Vous voyez ? C'est ce que je veux dire. Retro Rides est bien plus qu'un simple événement de voitures classiques modifiées. Les gens ici sortent des sentiers battus, et c'est incroyable à voir.
Quelques exemples significatifs de réflexion hors des sentiers battus sont venus sous la forme d'échanges de moteurs. Il y en avait beaucoup à Retro Rides, dont deux qui m'ont le plus marqué. Tout d'abord, la Lada sur Le spectacle de frein tardif sous le capot se trouve un Cosworth Duratec de 2,3 L. C'est le genre de chose que vous construiriez dans un jeu vidéo par pure curiosité avant de semer le chaos dans un lobby multijoueur.

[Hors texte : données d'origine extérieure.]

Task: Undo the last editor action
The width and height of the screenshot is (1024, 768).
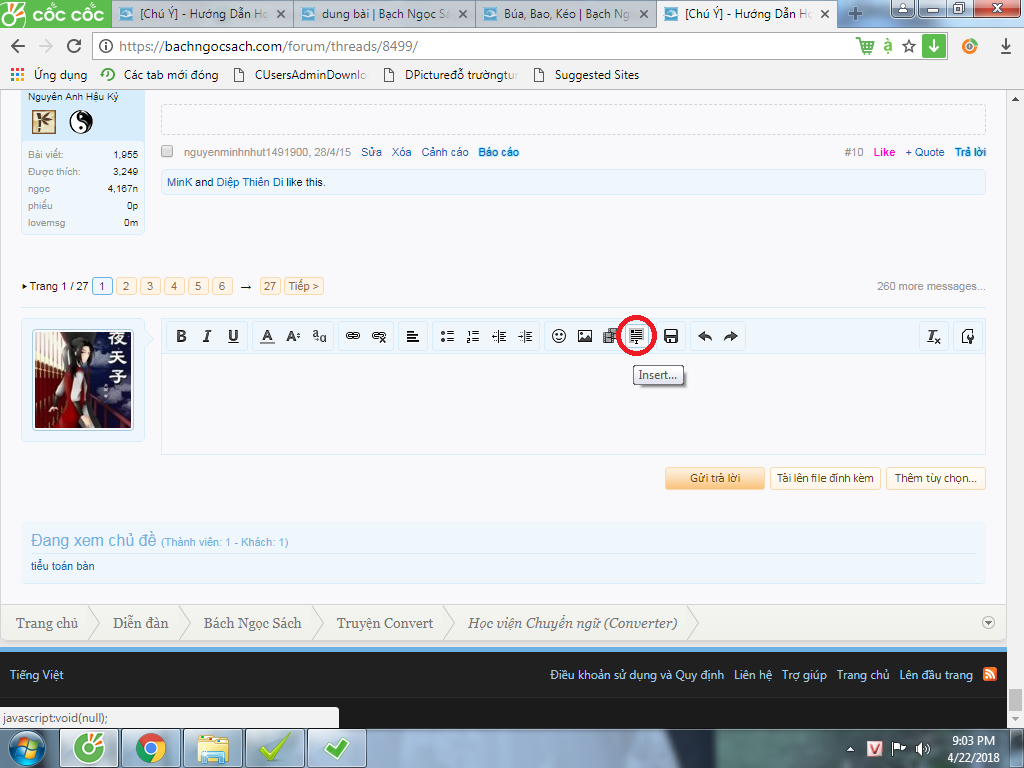Action: point(705,337)
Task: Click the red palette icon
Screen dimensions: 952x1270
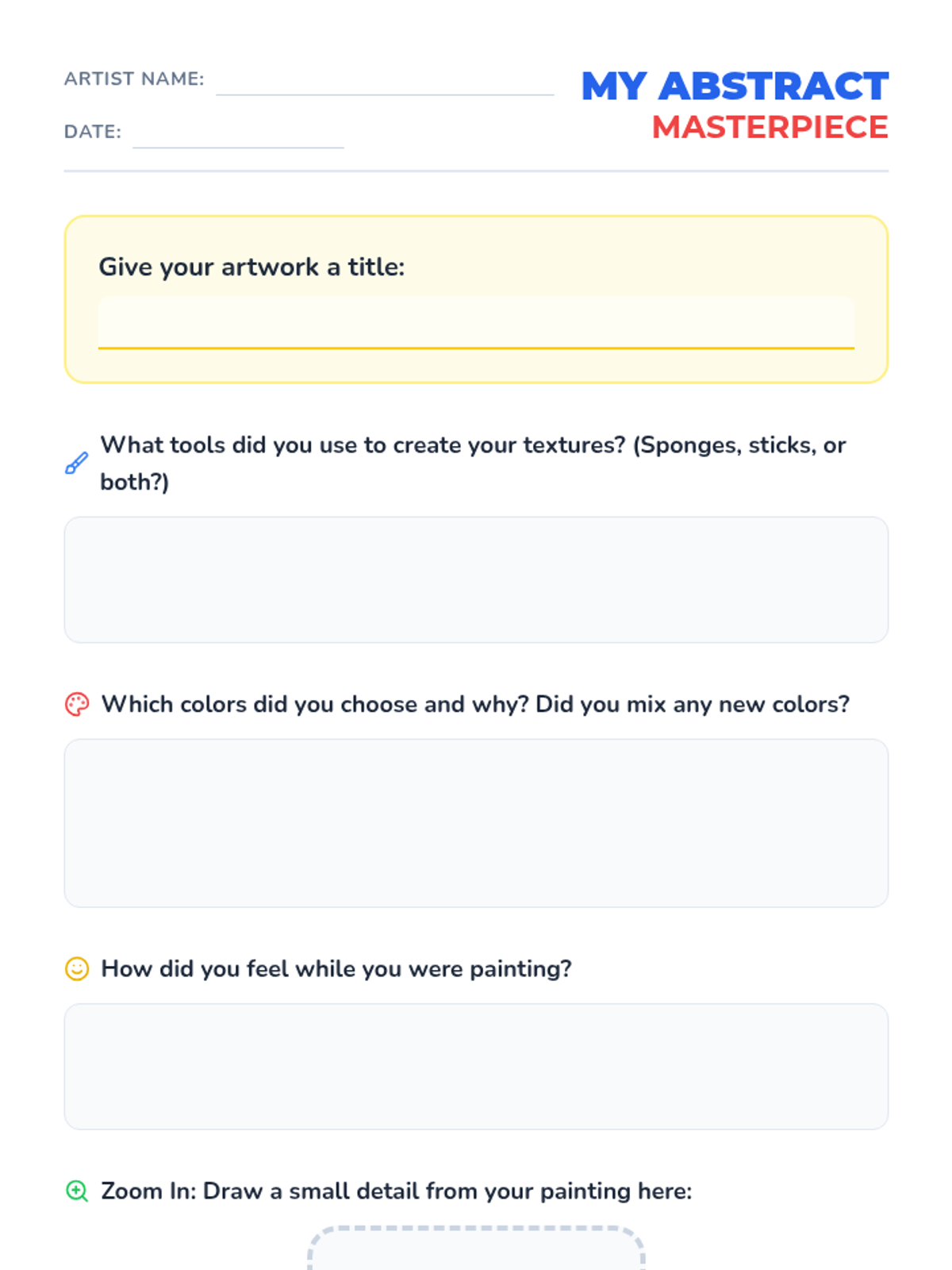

Remarque : dans la section des commentaires de l'article de présentation de Mark's Retro Rides, quelqu'un a dit qu'il voulait une photo appropriée de la petite Fiat 850, qui était également exposée dans cette zone. Vos souhaits sont des ordres !
Le deuxième changement de moteur qui m'a marqué est celui de cette Reliant Scimitar (oui, ils ont construit une voiture de sport décapotable à côté de ce tricycle bancal !). Là encore, celle-ci a une bosse Ford sous le capot, mais cette fois, il s'agit d'un Duratec de 2,5 L provenant d'une Focus ST de deuxième génération.

Mais mon préféré L'originale de l'émission était cette MG Maestro de 1985. On ne voit plus jamais ces voitures en circulation, et ce n'est pas du tout surprenant. Elles ont été fabriquées à une époque où British Leyland était propriétaire de MG, et si vous savez quelque chose sur cette opération, vous savez que la qualité de fabrication de la Maestro est tout simplement oubliable. Si ces voitures n'ont pas pourri, elles ont très probablement été mises à la casse.
Et pourtant, celui-ci a survécu d'une manière ou d'une autre. Il est non seulement dans un état impeccable, arborant une palette de couleurs qui rendrait jalouse la division PTS de Porsche, mais il est également abaissé sur un jeu de roues que je n'ai jamais vu auparavant.


Cet article pourrait vraiment durer une éternité. Je n'ai toujours pas parlé de la voiture de course Fiat 126 avec un moteur Suzuki Hayabusa à l'arrière…
…ou le Little Tikes Cozy Coupe, d’allure absolument médiévale, attaché à un moteur de tondeuse à gazon.
Mais c'est là toute la beauté de Retro Rides : en plus des bons côtés, on y trouve aussi des choses vraiment bizarres et infiniment intéressantes. La plupart du temps, on ne peut même pas faire la différence entre les deux, et c'est probablement ce que je préfère dans cet événement. Je suis sûr que cela ne changera pas de sitôt. À l'année prochaine, Retro Rides.